Appleby's crepuscular hour approached at last and with it the first sign that perhaps all was not yet lost. Sunset was accompanied by rolls of cloud from the west that promised to shorten the twilight period and foretold a worsening of the weather. The brig still raced on under a press of canvas and Lestock, earlier so anxious to hoist the stunsails was now worried about furling them, rightly concluding that such an operation carried out in the dark was fraught with dreadful possibilities. The fouling of ropes at such a moment could spell disaster and Lestock voiced his misgivings to Griffiths.

'I agree with you, Mr Lestock, but I'm not concerned with stunsails.' Griffiths called Drinkwater and Rogers to him. The two lieutenants and the master joined him in staring astern.

'He will see us against the afterglow of sunset for a while yet. He'll also be expecting us to do something. I'm going back on him…' He paused, letting the import sink in. Rogers whistled quietly, Drinkwater smiled, partly out of relief that the hours of passivity were over and partly at the look of horror just visible on Lestock's face.

'Mr Lestock is quite correct about the stunsails. With the preventer backstays I've no fear for the masts. If the booms part or the sails blow out, to the devil with them, at least we've all our water and all our guns… As to the latter, Mr Rogers, I want whatever waist guns we can work double shotted at maximum elevation. You will not fire without my order upon pain of death. That will be only, I repeat only, if I suspect we have been seen. Mr Drinkwater, I want absolute silence throughout the ship. I shall flog any man who so much as breaks wind. And the topmen are to have their knives handy to cut loose anything that goes adrift or fouls aloft. Is that understood, gentlemen?'

The three officers muttered their acknowledgement. A ball struck the quarter and sent up a shower of splinters. 'Very well,' said Griffiths impassively, let us hope that in forty minutes he will not be able to see us. Make your preparations, please.'

'Down helm!'

The brig began to turn to larboard, the yards swinging round as she came on the wind. The strength of the wind was immediately apparent and sheets of stinging spray began to whip over the weather bow as she drove to windward.

'Full an' bye, larboard tack, sir,' Lestock reported, steadying himself in the darkness as Hellebore lay over under a press of canvas.

Drinkwater joined Griffiths at the rail, staring into the darkness broad on the larboard bow where the frigate must soon be visible.

'There she is, sir,' he hissed after a moment's pause, 'and by God she's turning…'

' Myndiawl!' Drinkwater was aware of the electric tension in the commander as Griffiths peered into the gloom. 'She's coming on to the wind too; d'you think she's tumbled us?'

Drinkwater did not answer.

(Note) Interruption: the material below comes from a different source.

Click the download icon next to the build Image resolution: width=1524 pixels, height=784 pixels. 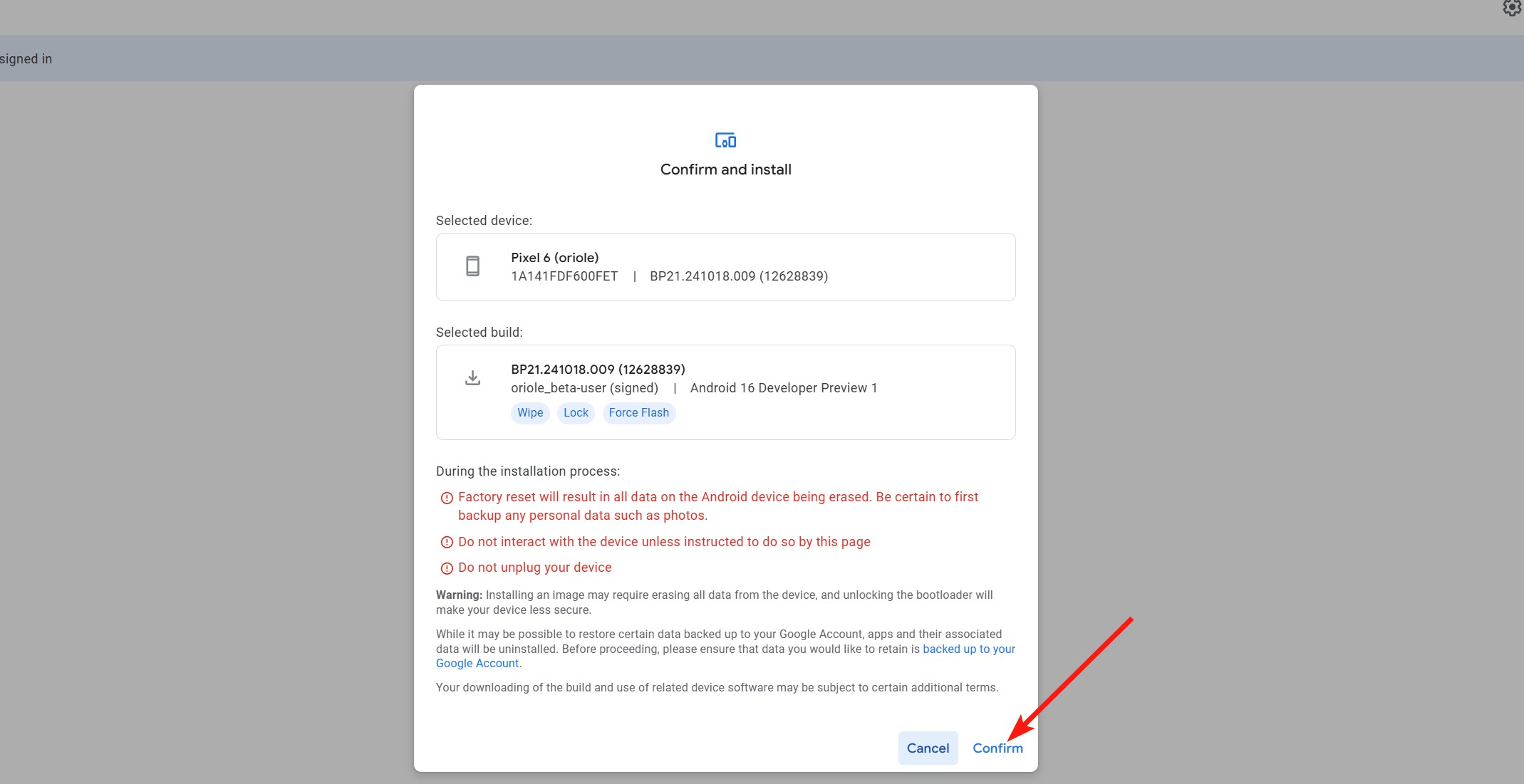[472, 378]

It was impossible to tell, though it seemed likely that the stranger had anticipated Griffiths's manoeuvre even if he was unable to see them.

'He must see us…'

The two vessels surged along some nine cables apart, running on near parallel courses. Drinkwater was studying the enemy, for he was now convinced the frigate was a Frenchman. Two things were apparent from the inverted image in the night glass. Hellebore had the advantage in speed, for the other was taking in his stunsails. The confusion inherent in the operation had, for the moment, slowed her. She was also growing larger, indicating she did not lie as close to the wind as her quarry. If Hellebore could cross her bow she might yet escape and such a course seemed to indicate the French captain was cautious. And then several ideas occurred to Drinkwater simultaneously. He could imagine the scene on the French cruiser's deck. The stunsails would be handled with care, men's attention would be inboard for perhaps ten minutes. And the Frenchman was going to reach across the wind and reduce sail until daylight, reckoning that whatever Hellebore did she would still be visible at daylight with hours to complete what had been started today.